As I turned the corner and walked through the doorway into the room, I froze in shock. Upper Crust was dead. My wife's corpse lay beside the cradle, and was in the process of being picked up by a little cart.
I walked over to the body and looked at it. A tingle of attention came, and I realized that the cart had poked me to move. I sent a return of zero. Leaning forward, my eyes could see in amazing detail that she had been opened up down her belly from barrel to dock. There was machinery inside, but very little of my wife was left there.
Pulling back a little, I examined her (former) head.

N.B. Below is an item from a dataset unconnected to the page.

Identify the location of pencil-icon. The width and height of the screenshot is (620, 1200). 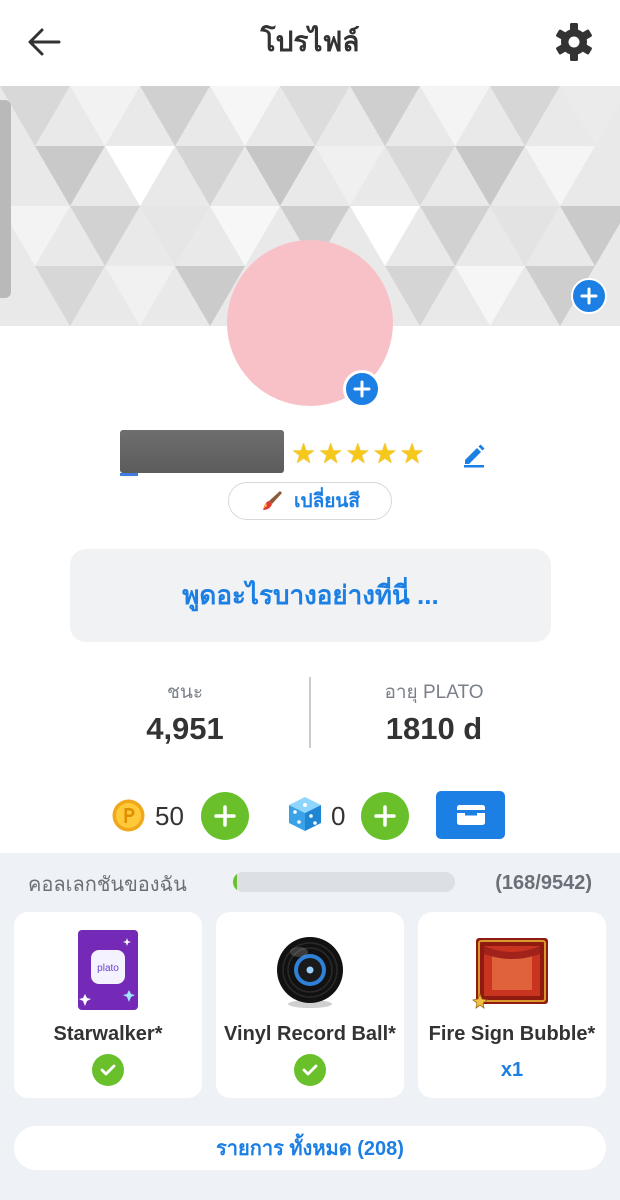
(474, 456).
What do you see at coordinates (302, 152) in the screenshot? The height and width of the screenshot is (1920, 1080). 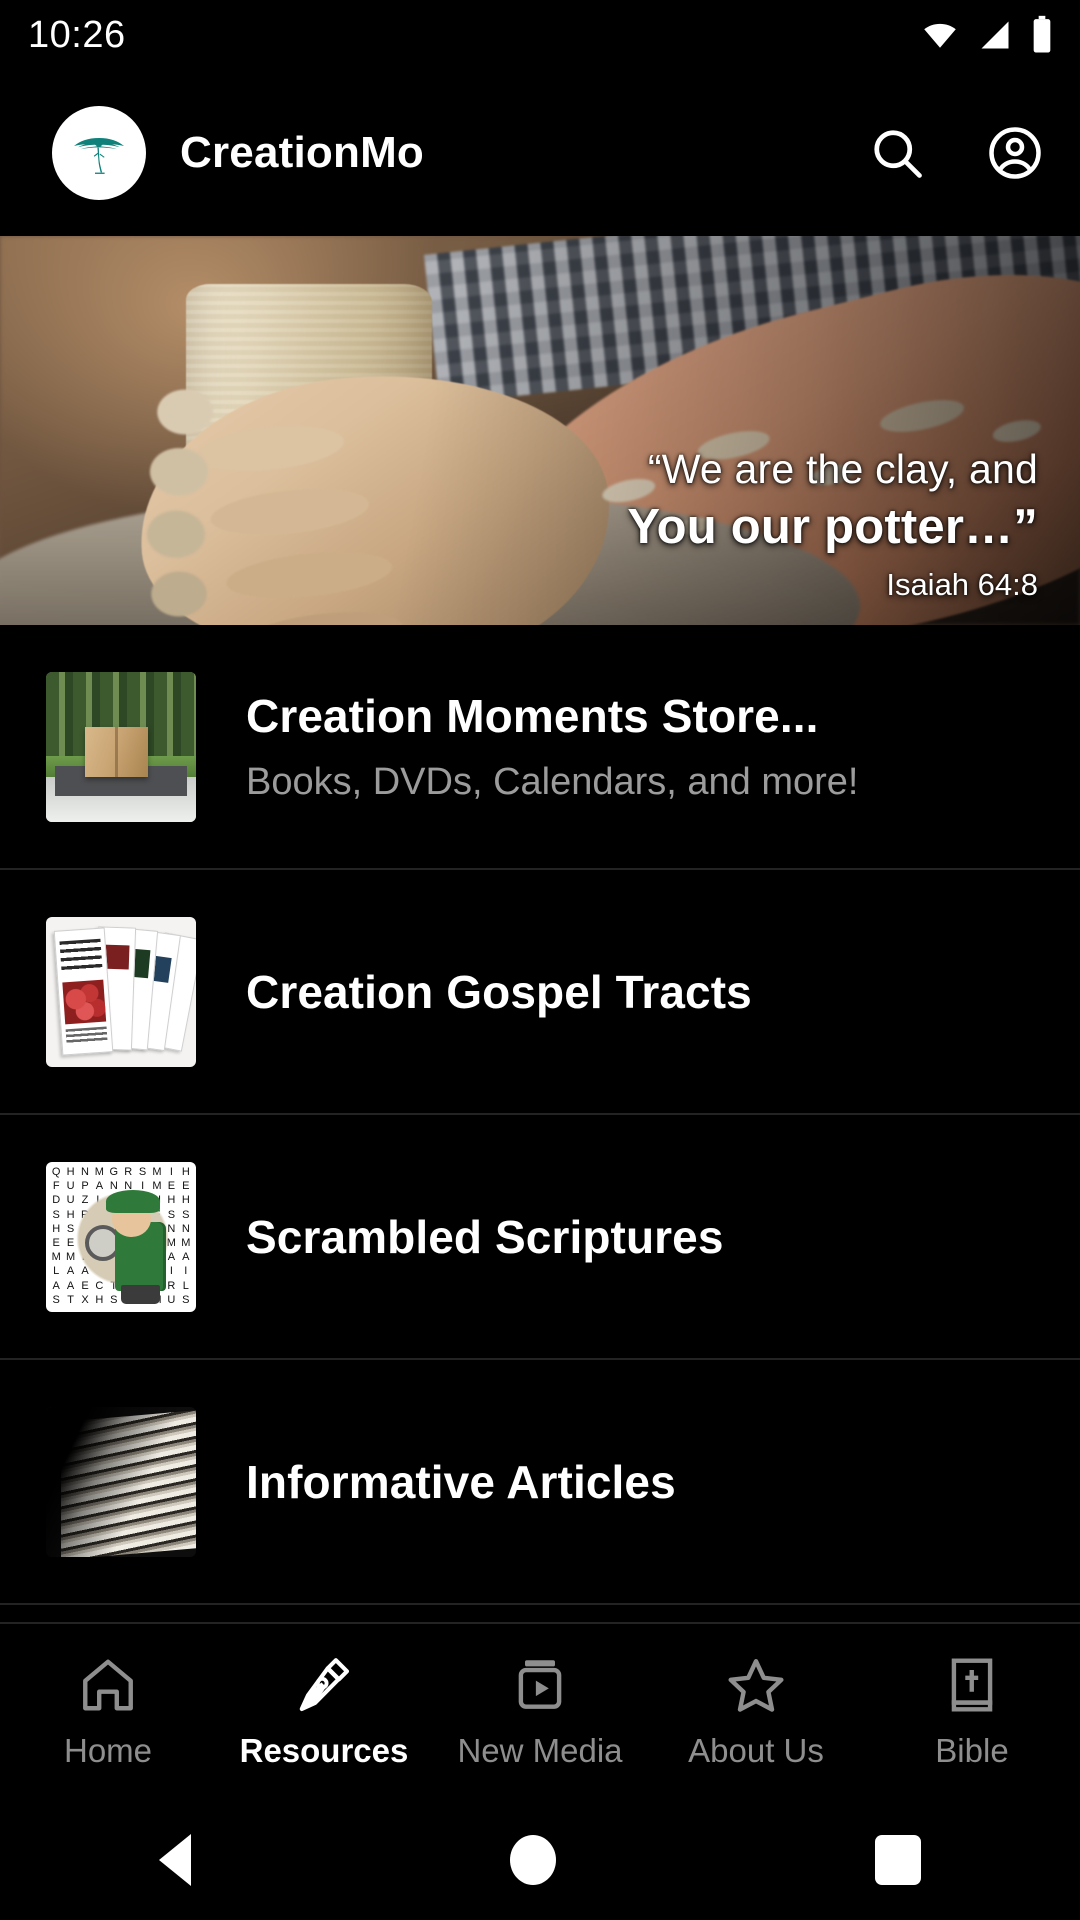 I see `app-title: CreationMo` at bounding box center [302, 152].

I knew immediately what the machine had done; Upper Crust's face had been ruined by the mask the machine had forced onto her, but above that it looked like a giant had used an ice-cream scoop on her head. White bone stood out stark, cut precisely and folded back, and of her brain there was no sight.
Another poke from the cart had me replying another zero, but then I looked up on the cradle. A body just like my new one lay there, and I could see that unlike mine when I first saw it, the head was sealed up, and there was a covered horn protruding out.
I finally moved out of the way of the cart. The body it carried was no longer my wife, it was nothing but a husk that the machine, and my wife, were done with. I looked at the new face of Upper Crust, and leaned forward to touch our noses together.
Sending a request for data on Upper didn't work. I was confused at first, but then noticed a new number hovering in my vision over Upper. Sending a request with the new number worked. Boy did it work.
Having just gotten the sea of numbers in my own body somewhat under control, I was served up with a swell that caused my processing unit to go crazy converting the raw data to something I could more easily understand, but it didn't make sense.
My program must be working wrong, or the data was just too raw for it to fathom. I disabled it and dove into the numbers myself.
I recognized some numbers, most of them in fact. I could see myself through her eyes looking back at me looking at her. I could even feel with her body, and found it amazing how easily I could process more than one pony worth of information.
Everything stopped. I froze and shut down that link carefully. Upper was stirring.
I knew it would take her time to figure out what was going on, and gently probed for smaller sets of data. Nothing came back now, however, and I realized why: with Upper conscious, she would need to handle such requests. If I had a mouth it would be curled into a wry smile, it had only taken me four days to understand how to manage requests like that, according to my numbers anyway.
Patient, I waited for Upper to make her first movement, to show signs that she was alive and conscious. The first I got came thirty six hours later, when Upper Crust's snout pressed forwards, and the tip of what would have been our noses booped together.
I wasn't a good dancer, and I wasn't great with my new body, but I could have danced a jig right about then.